Jadis les mères de famille ne mettaient pas à la poubelle les restes des repas ; elles apprenaient à leurs enfants à ne pas gâcher la nourriture, non plus que tout ce qui pouvait être utile un jour. Avec humour, nous disions, gamins, que maman avait même une boite étiquetée « petits bouts de ficelle ne pouvant servir à rien » ! Aujourd'hui, l'excès a changé de sens : en de nombreuses occurrences, nous ne cherchons plus à économiser, à éviter les gaspillages, mais au contraire nous nous organisons (souvent sans nous en rendre compte) de manière très efficace pour les maximiser. Administrations, entreprises et particuliers coopèrent merveilleusement dans ce domaine.

Fessenheim et le pétrole de l'Alberta

Quelques Français se souviennent certainement d'une des premières décisions de leur actuel Président : la fermeture d'une centrale nucléaire qui, d'après ce que l'on en sait, était parfaitement en état de fournir de bons et loyaux services durant encore de nombreuses années. L'arrêt de Fessenheim fut une décision politicienne, un « geste » en direction des écolos anti-nucléaires, au détriment de la santé financière d'EDF et, par ricochet, de la France.

Emmanuel Macron doit être ravi de voir le nouveau président américain inaugurer son mandat en prenant une décision analogue : l'abandon pour une raison soi-disant écologique d'un projet d'oléoduc capable d'amener le pétrole Canadien, et plus précisément de l'Alberta, jusqu'au sud des Etats-Unis. Bien entendu, les Américains ayant besoin de ce pétrole, ils l'importeront, mais le transport se fera de manière bien plus coûteuse et nocive pour l'environnement, par camions et voie ferrée.
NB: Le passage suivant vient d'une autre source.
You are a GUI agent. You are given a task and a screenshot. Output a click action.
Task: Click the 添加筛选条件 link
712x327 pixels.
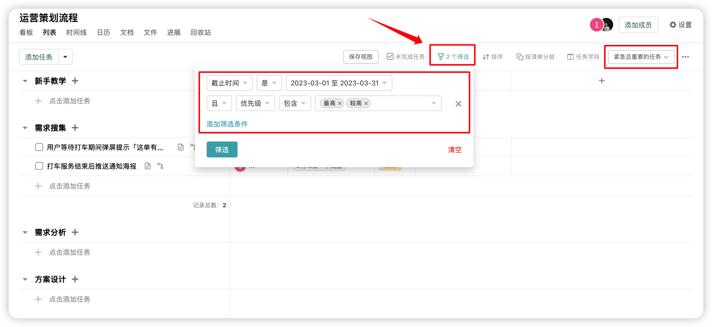(x=227, y=124)
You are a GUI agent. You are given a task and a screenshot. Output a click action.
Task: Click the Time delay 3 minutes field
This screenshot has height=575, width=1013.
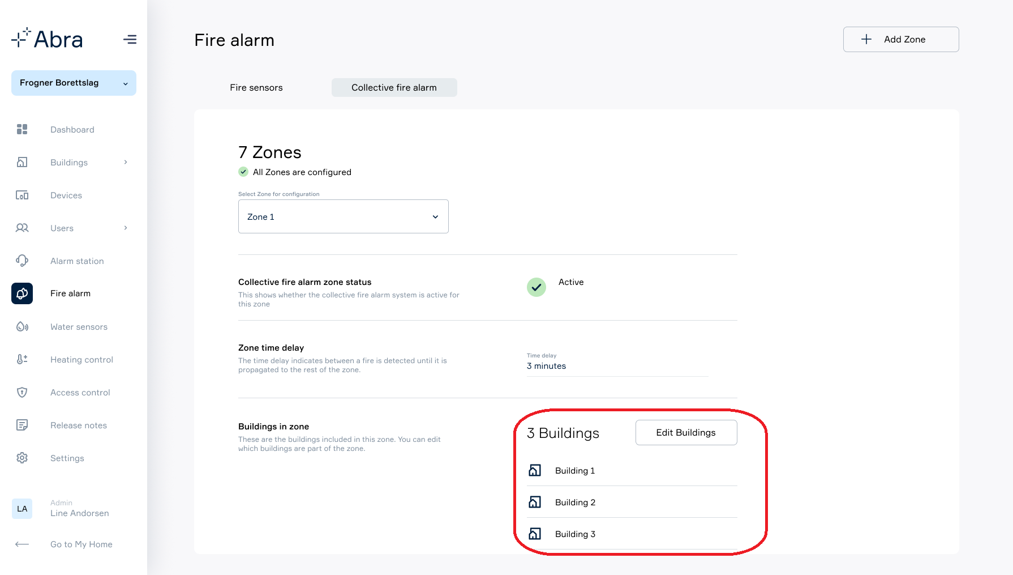617,364
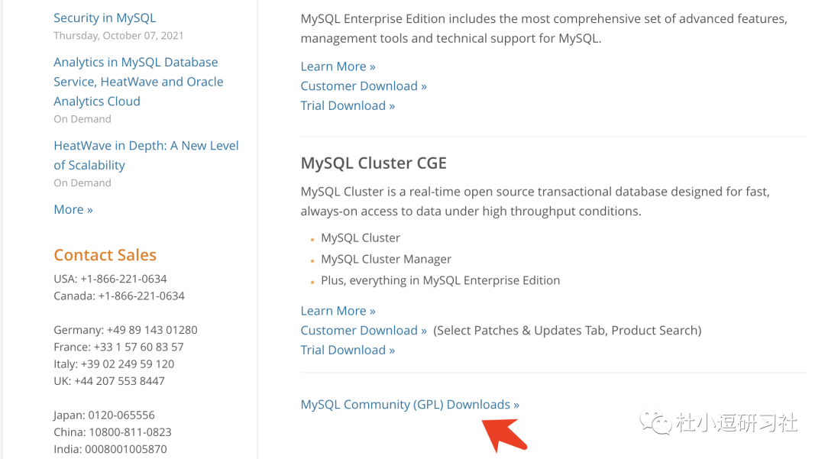
Task: Click the WeChat logo watermark icon
Action: (656, 422)
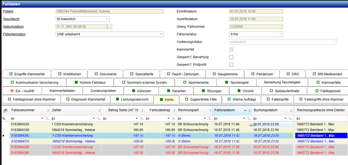348x165 pixels.
Task: Expand the Patientenstatus dropdown
Action: point(161,34)
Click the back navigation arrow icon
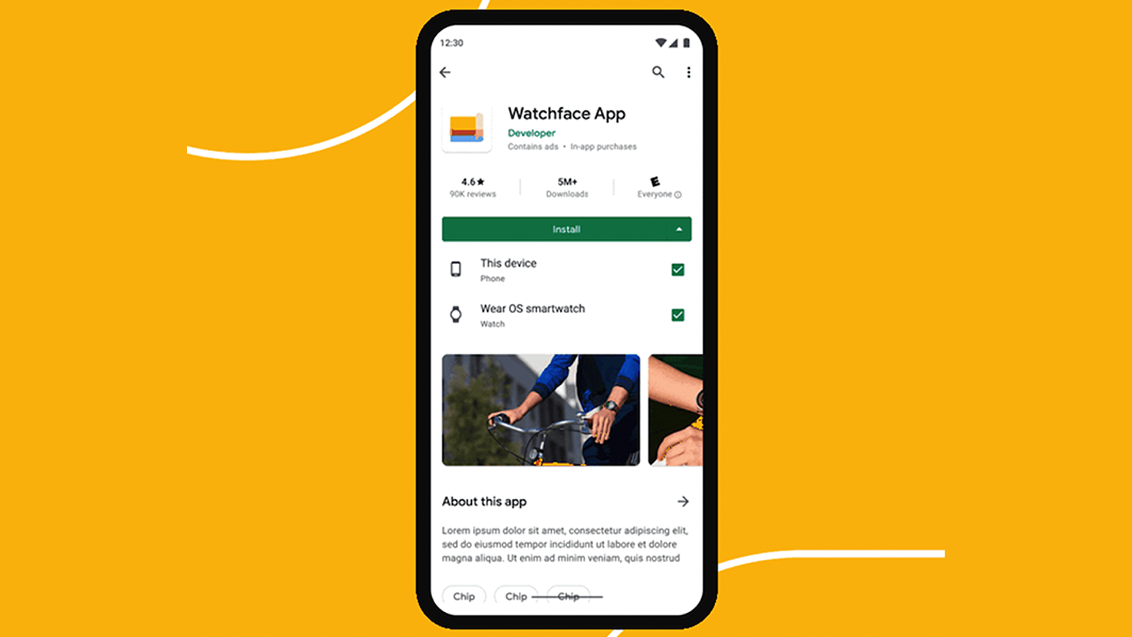The height and width of the screenshot is (637, 1132). (445, 73)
Autant le souci écologique est louable, autant l'idéologie écolo est nocive, pour l'environnement comme pour l'économie.

Comment nous augmentons inutilement le prix de l'assurance santé

Dans le Figaro du 22 janvier, Marie-Cécile Renault annonce que les mutuelles santé, sur 100 euros de cotisations, n'en utilisent que 69,4 pour rembourser les assurés : un gros 30 % de leurs cotisations est pour partie gaspillé en frais de gestion, inutiles puisque la sécurité sociale pourrait faire le travail sans augmentation de ses frais de fonctionnement. Mais ces cotisations sont soumises à une taxe : c'est peut-être ce qui explique pourquoi les pouvoirs publics acceptent cette duplication ridicule des procédures, et donc des frais, d'assurance santé.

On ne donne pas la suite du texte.